- [Problem details]: Reproduce the records from the line with "You are a computer-use agent." to the line with "the divider line" verbatim, both lines included, leaving out the pictures.

- [Task data]:

....

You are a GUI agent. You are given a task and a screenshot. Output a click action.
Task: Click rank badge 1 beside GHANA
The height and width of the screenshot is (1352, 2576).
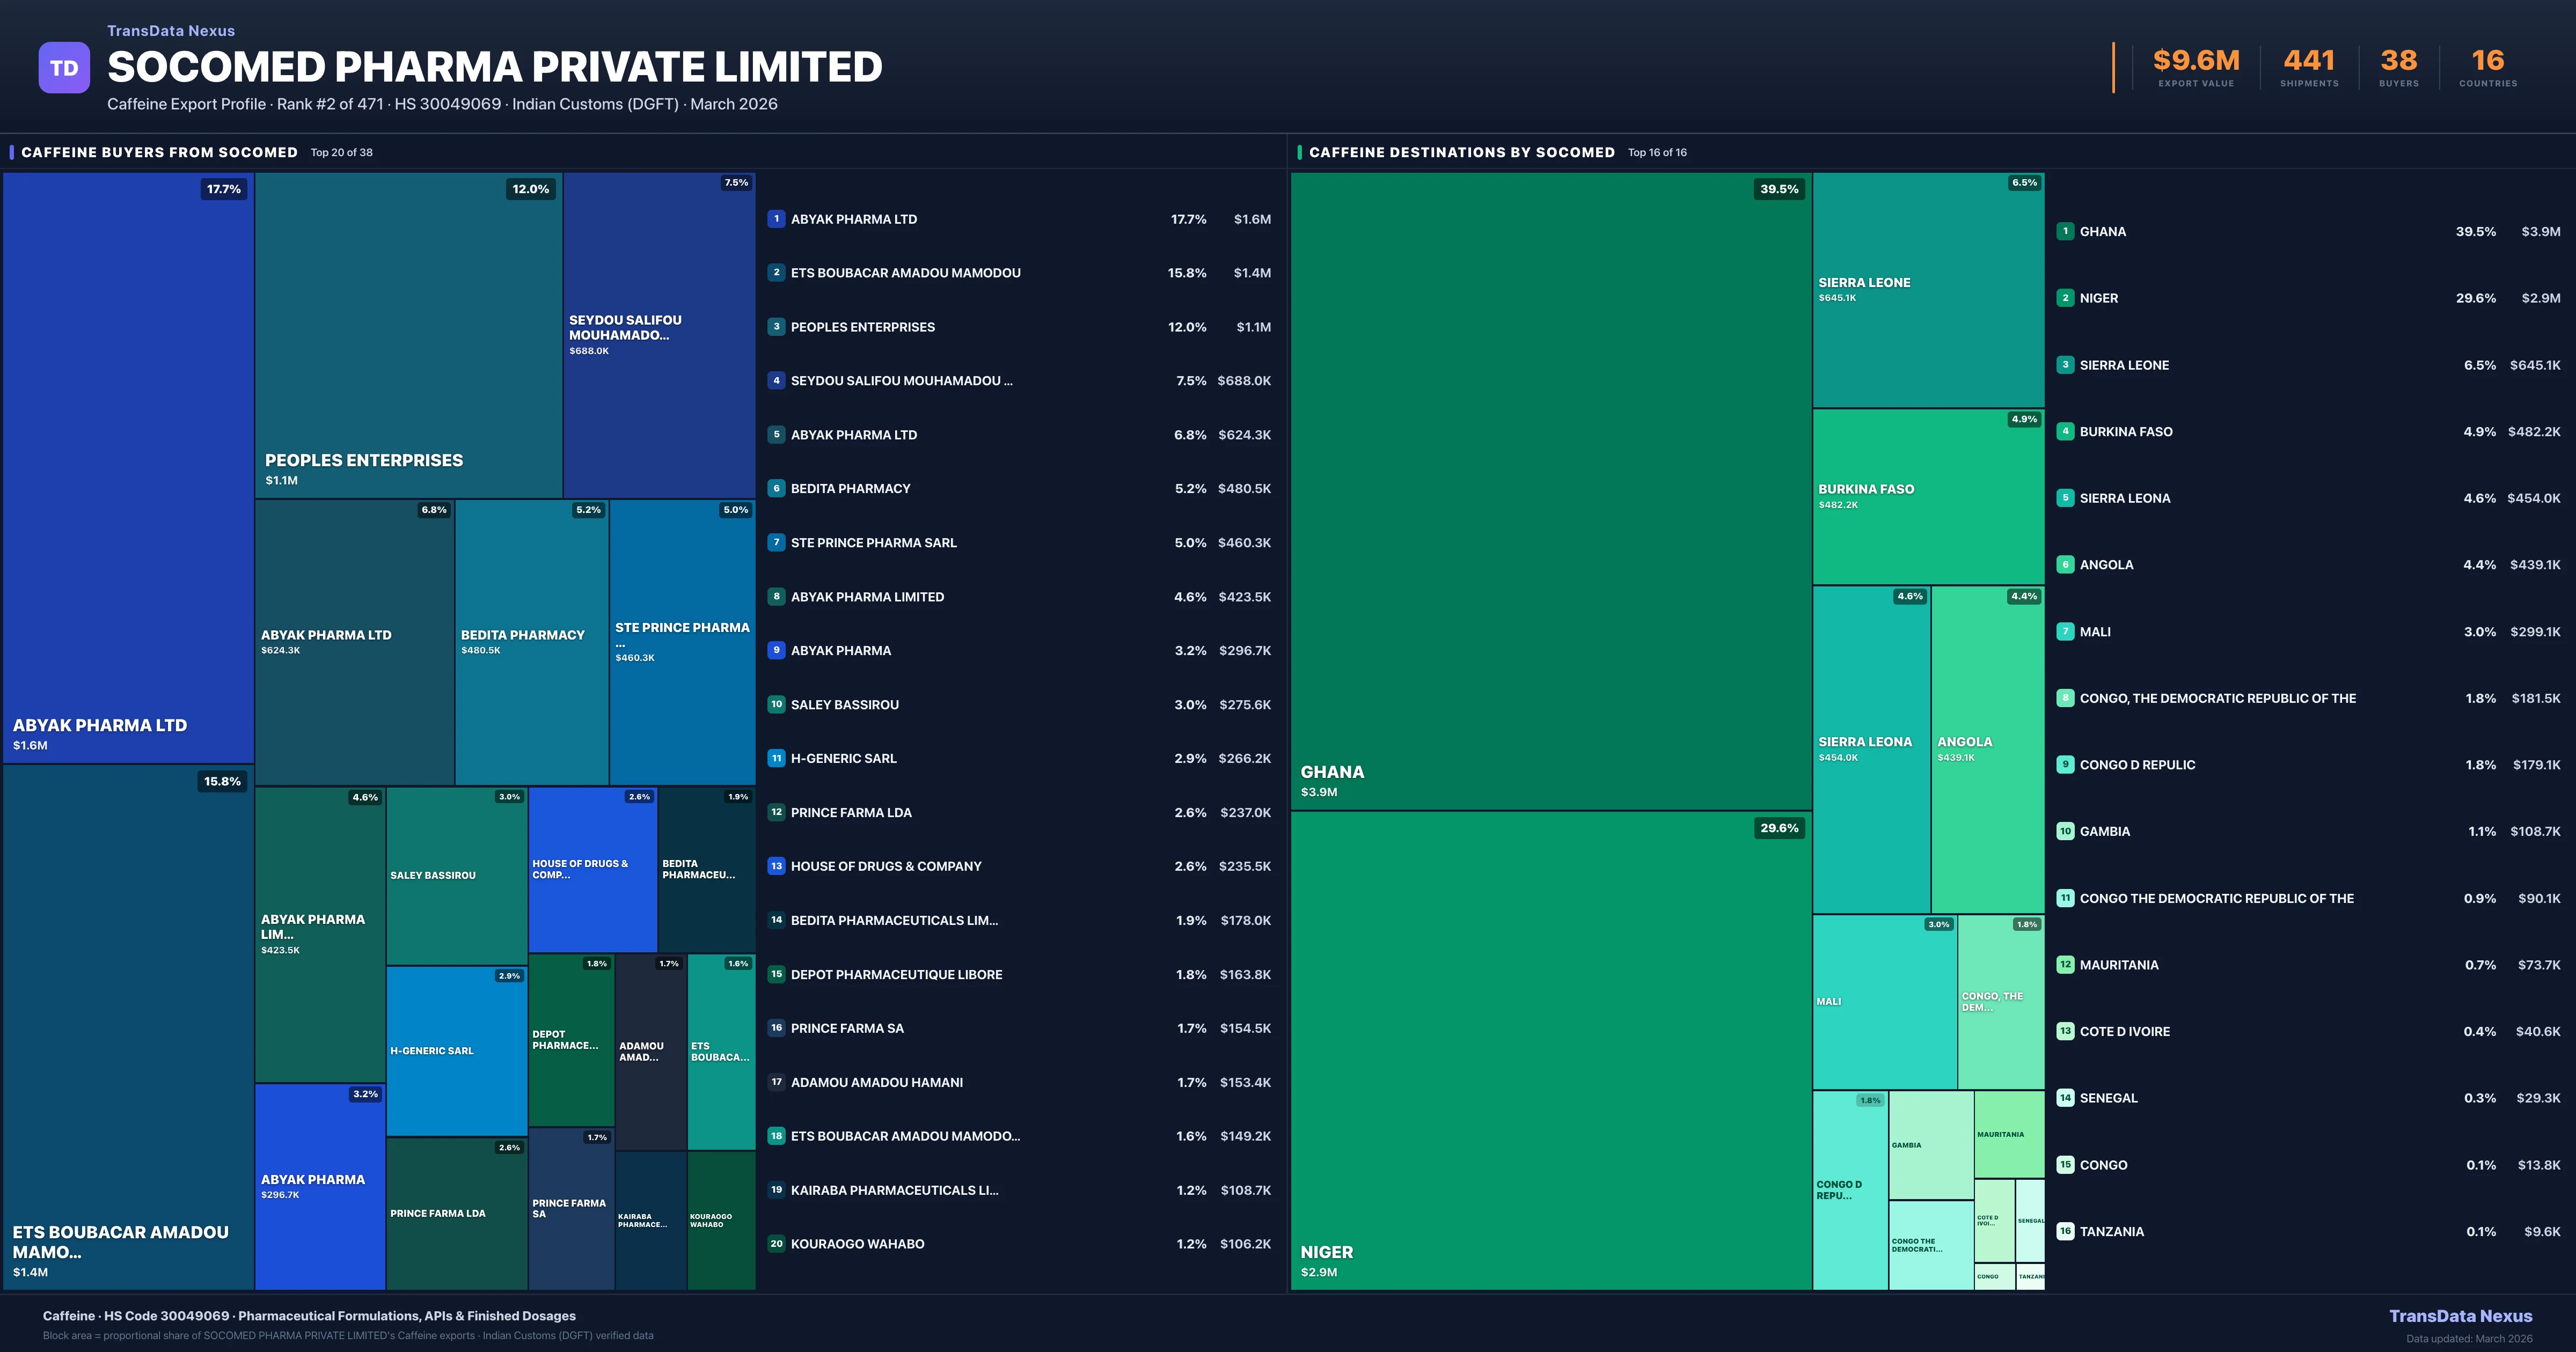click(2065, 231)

....

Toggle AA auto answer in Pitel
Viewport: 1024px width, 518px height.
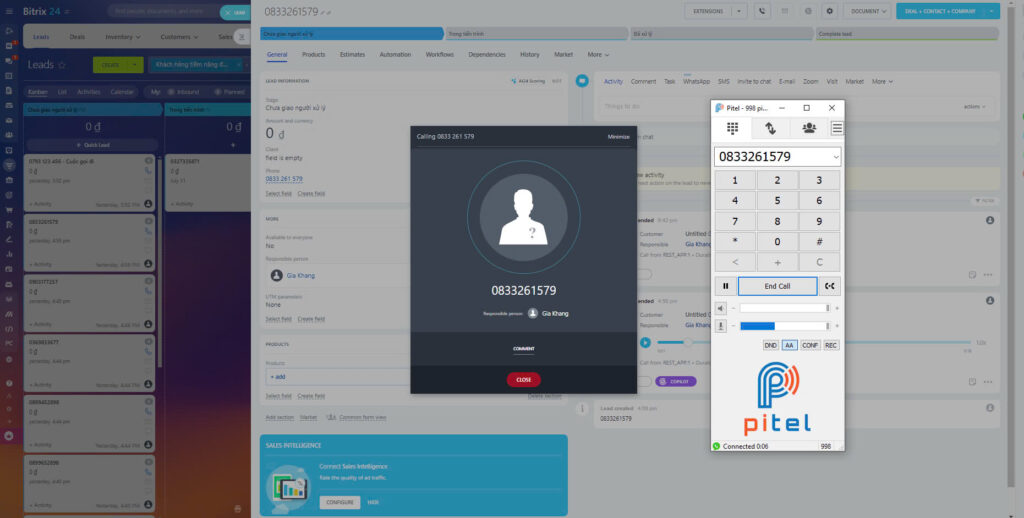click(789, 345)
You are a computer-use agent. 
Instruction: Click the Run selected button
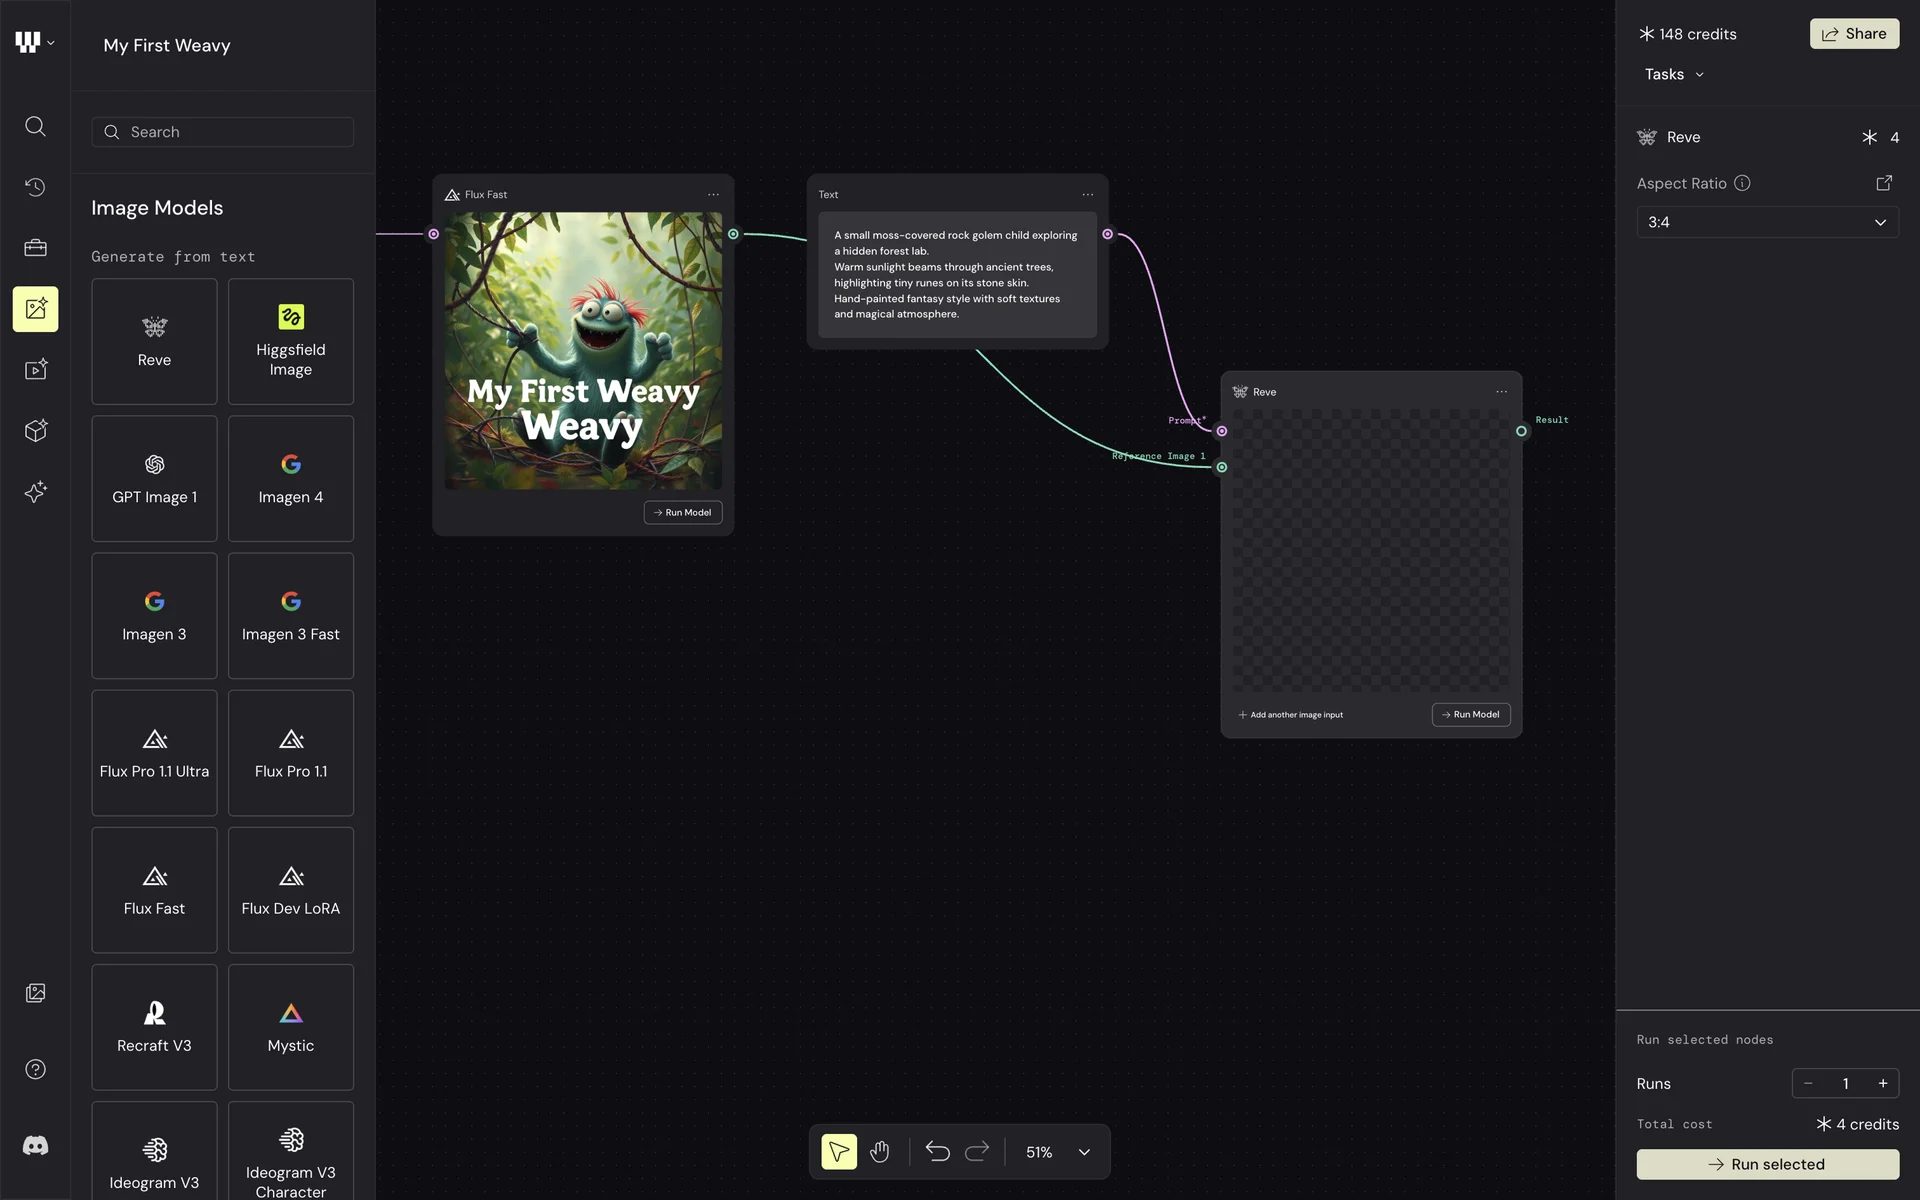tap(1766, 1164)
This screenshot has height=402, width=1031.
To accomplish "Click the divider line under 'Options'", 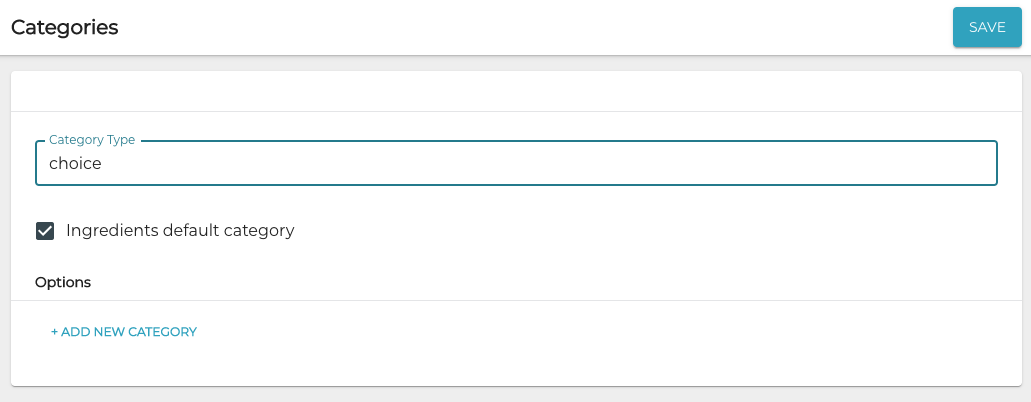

....

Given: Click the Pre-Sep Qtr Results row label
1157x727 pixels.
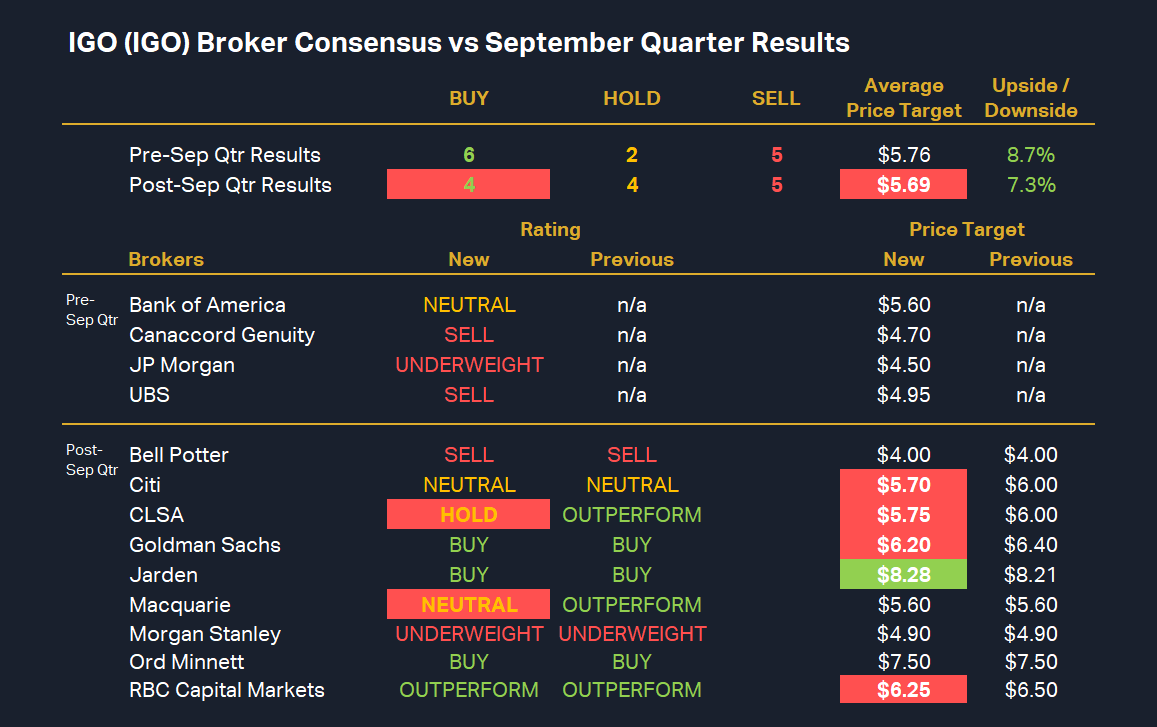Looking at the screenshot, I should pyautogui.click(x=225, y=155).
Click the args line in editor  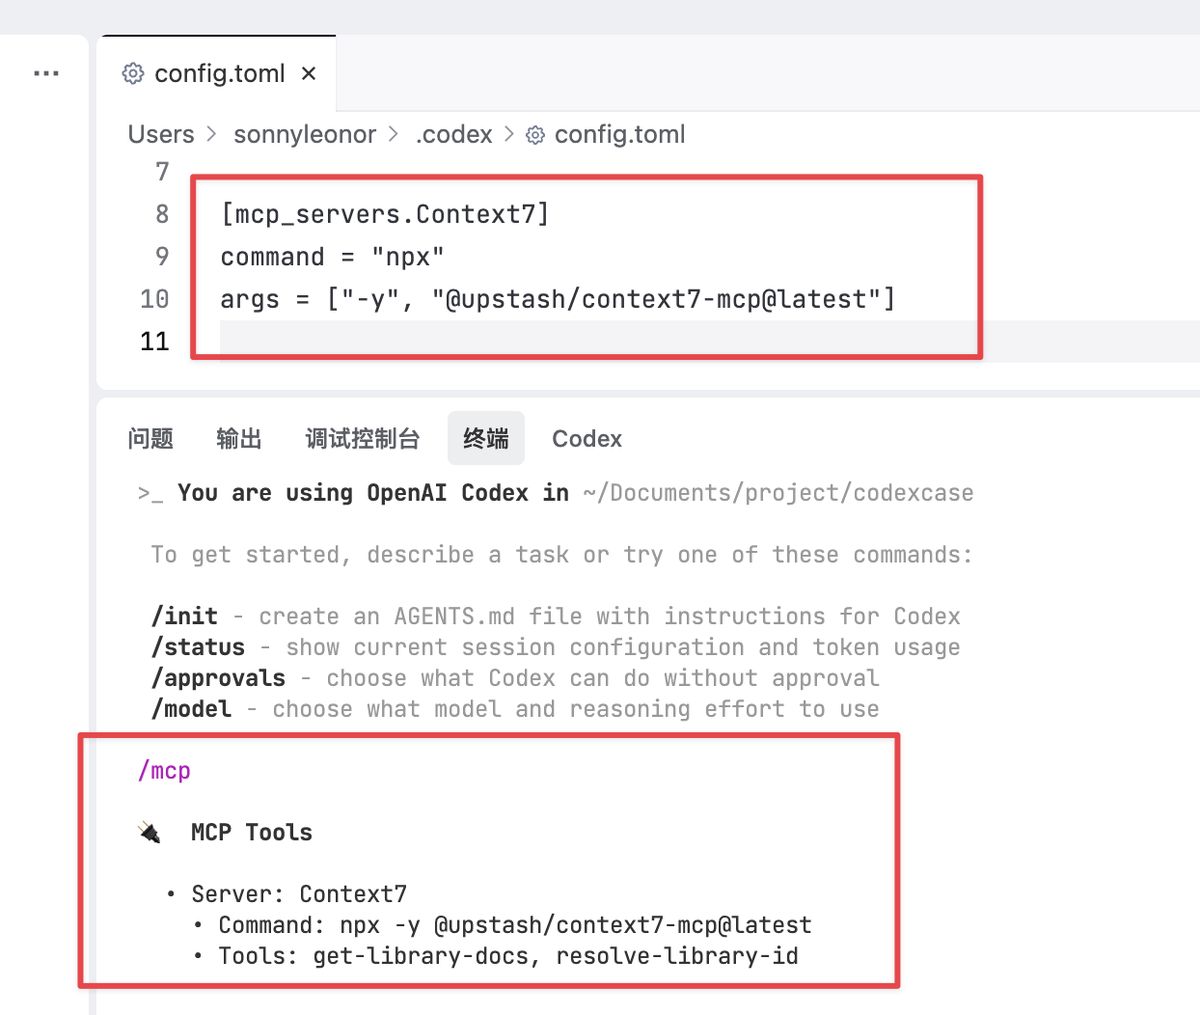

....

- [Reply]:
You are a computer-use agent. 
Instruction: Click the Run selected button
tap(1766, 1164)
This screenshot has height=402, width=1031.
To accomplish "Click the divider line under 'Options'", 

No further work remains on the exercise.